Historical Context
In fintech products, identity verification (KYC) is a regulatory requirement that creates significant friction in the user experience. Classic effectiveness evaluation methods require randomized control, which is not feasible for legal and ethical reasons when implementing at scale. Historically, analysts relied on simple cohort reports that did not account for the endogeneity of self-selection and external market shocks.
Problem Statement
It is necessary to isolate the pure effect of undergoing KYC from natural user attrition, seasonal activity fluctuations, and differences in baseline characteristics between those who undergo verification on the first day and those who delay the procedure. The problem is complicated by the fact that late adopters may systematically differ in motivation and financial behavior, creating a survivorship bias.
Detailed Solution
Apply a combination of Difference-in-Differences (DiD) with Propensity Score Matching (PSM) to build a comparable control group from users with delayed verification. Use the Synthetic Control Method as a robustness check, creating a weighted combination of untouched segments (e.g., users from regions with delayed regulatory requirements). To account for seasonality, include time fixed effects (month-of-year fixed effects) and apply an Event Study Design with relative time to check the parallel trends assumption.
The company launched mandatory two-factor identification with documentation for all users over 18 in March, coinciding with tax season. The business noticed a drop in activity but could not separate the effect of KYC from the seasonal decline and mass push notifications sent by competitors. Analysts needed to assess the net impact on 30-day retention and ARPU over 60 days post-implementation.
Option 1: Simple Comparison of Metrics Before and After (Pre-Post Analysis)

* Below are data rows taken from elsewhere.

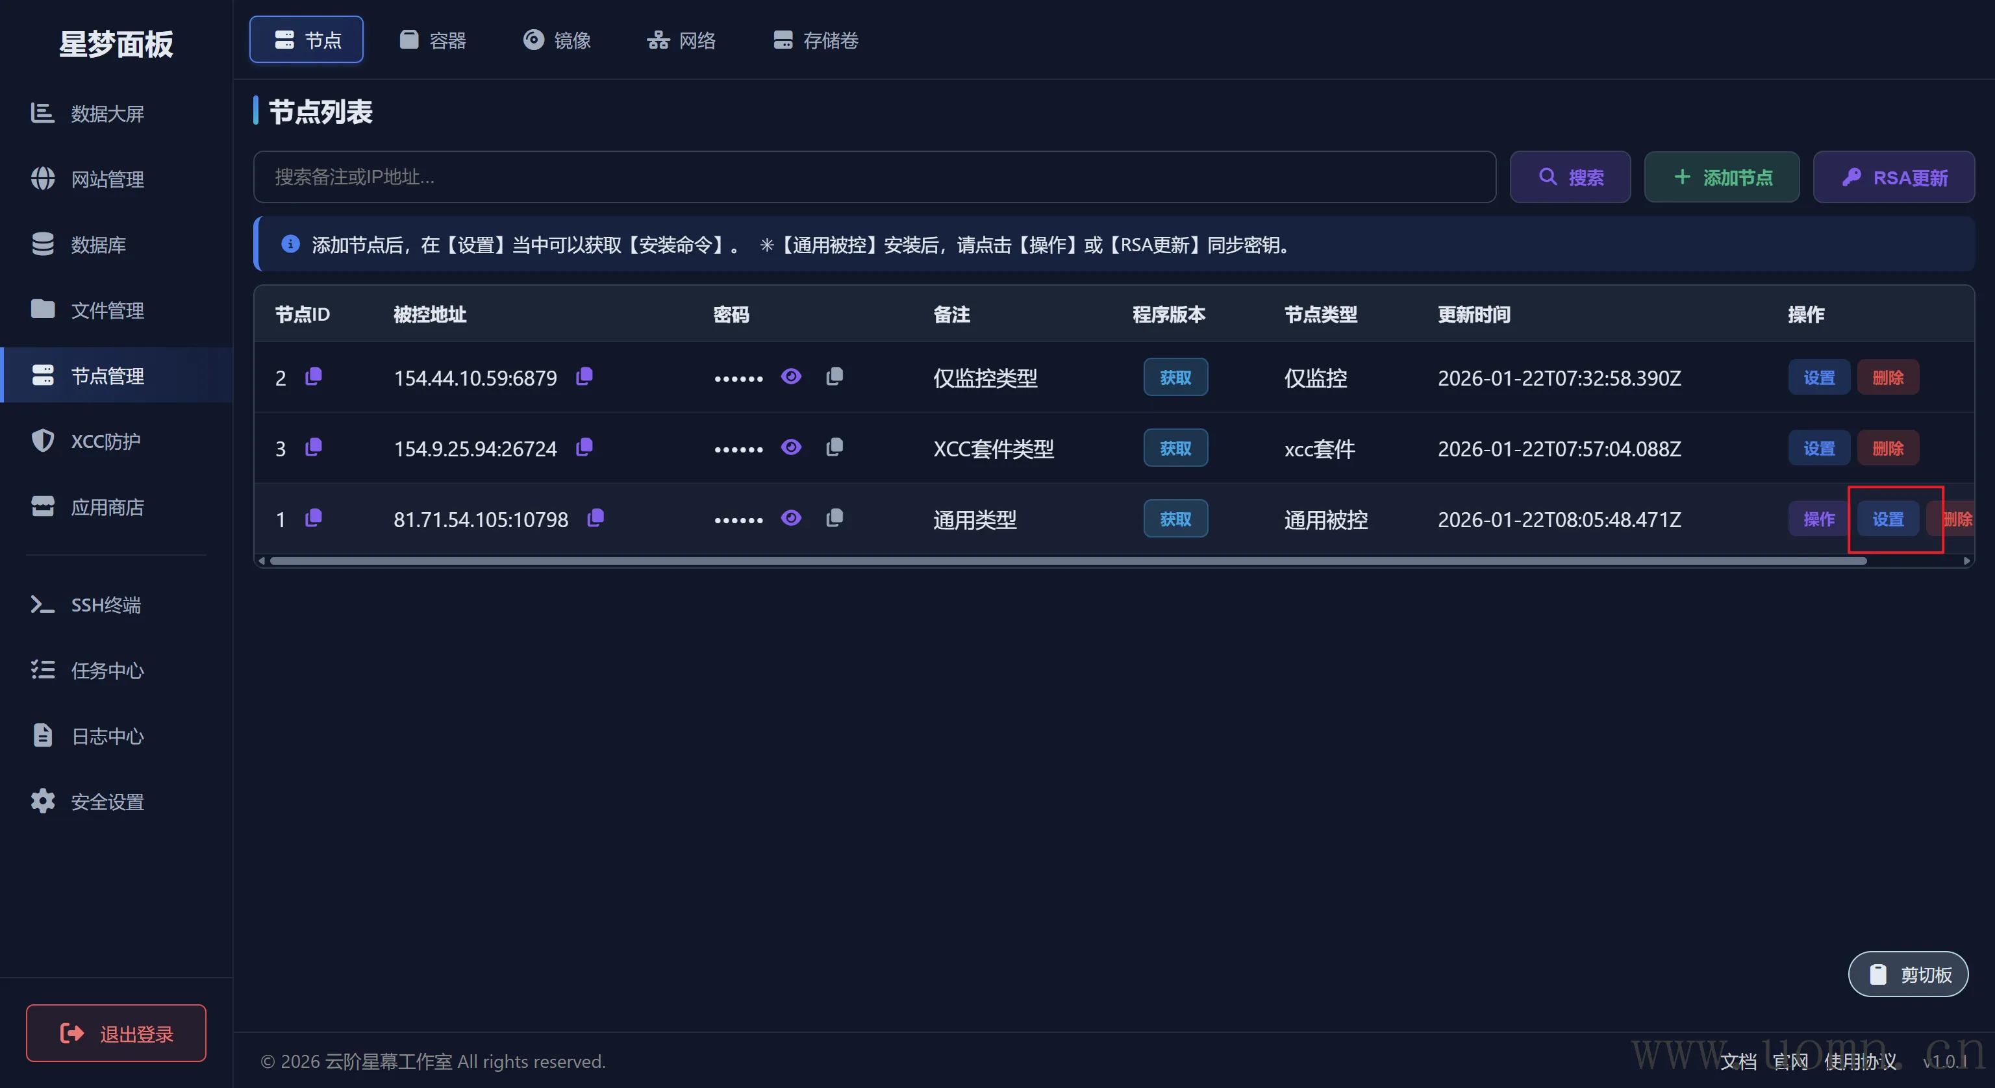Copy node ID 3 with copy icon
Image resolution: width=1995 pixels, height=1088 pixels.
coord(313,448)
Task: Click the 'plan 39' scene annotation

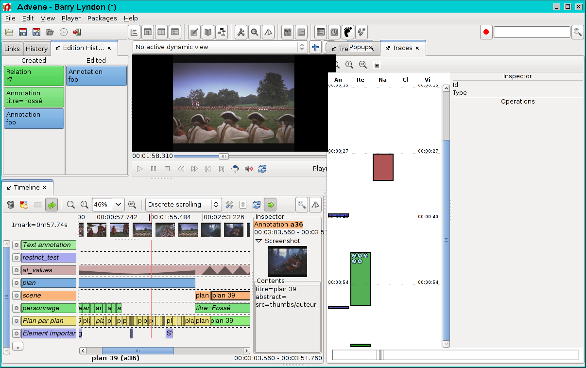Action: coord(231,296)
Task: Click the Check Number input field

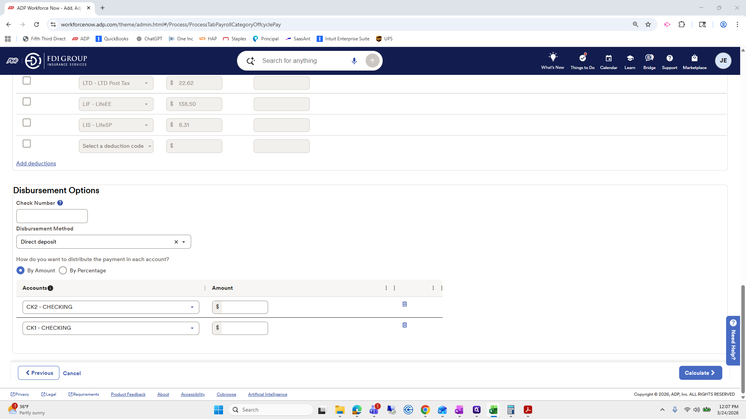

Analysts calculate the average retention for the month before KYC and compare it with post-implementation figures. The pros of this approach are maximum simplicity and speed of response without the need for complex models. The cons include ignoring seasonality (March vs. April), external competitive activities, and natural trends of growth or decline in the user base, leading to an estimation bias of up to 40%.
Option 2: Naive DiD with Young Users (16-17 years) as Control
The team proposes comparing changes in the target group (18+) with changes in a group not subjected to KYC. The pros involve accounting for general market trends and seasonality. The cons are critical: teenagers and adults exhibit fundamentally different financial behaviors, violating the assumption of parallel trends; moreover, different cohorts are subject to various life-cycle effects.
Option 3: Synthetic Control with Time Lag
An artificial control group is created as a weighted combination of users from pilot regions where KYC has not yet been implemented, with weights based on the previous 6 months of activity. The pros minimize reliance on a single control group and automatically account for seasonal patterns through a long history. The cons involve high data volume requirements, complex weight interpretation, and sensitivity to outliers in historical periods.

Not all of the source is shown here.